*Problem:*
In the character descriptions below, retype the passage starting at "Mildred is the" and ending at "of seven children.".

*Supplied text:*
==============================

Jo, the dippy blonde dolly bird who is rubbish at cooking, is very keen on having parties in the flat with loud music, the opposite of the Ropers! She is always forgetting things and is always doing things wrong. Jo is often asked out by the men at the local pub and does not get on with Larry, like Chrissy, her best friend.

Mildred Roper
Played by Yootha Joyce

Mildred is the long suffering wife of George who is always getting on her nerves. Whether she buys a new hat or armchair, George is not bothered. It is hinted that she used to have many flings with men when she used to work at an airbase during the war. Mildred has a sister called Ethel, who is a snob and is disliked by George and many others. She also has a sexual interest in Robin. Mildred dislikes Jerry, George's best friend and odd-job man who is usually conning people.

George Roland Roper
Played by Brian Murphy

The dim, lazy husband of Mildred Roper is either at the pub, arguing with Mildred or watching his television set, which often breaks down. George sometimes meets the flatmates in the local pub and is known to be fond of having a Scotch. George is easily led. It was implied in the spin-off series George and Mildred that he was one of seven children.

==============================

*Source data:*

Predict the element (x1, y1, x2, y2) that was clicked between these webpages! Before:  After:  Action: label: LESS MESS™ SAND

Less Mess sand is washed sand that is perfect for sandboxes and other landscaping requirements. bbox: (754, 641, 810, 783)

==============================

*Exercise output:*
Mildred is the long suffering wife of George who is always getting on her nerves. Whether she buys a new hat or armchair, George is not bothered. It is hinted that she used to have many flings with men when she used to work at an airbase during the war. Mildred has a sister called Ethel, who is a snob and is disliked by George and many others. She also has a sexual interest in Robin. Mildred dislikes Jerry, George's best friend and odd-job man who is usually conning people.

George Roland Roper
Played by Brian Murphy

The dim, lazy husband of Mildred Roper is either at the pub, arguing with Mildred or watching his television set, which often breaks down. George sometimes meets the flatmates in the local pub and is known to be fond of having a Scotch. George is easily led. It was implied in the spin-off series George and Mildred that he was one of seven children.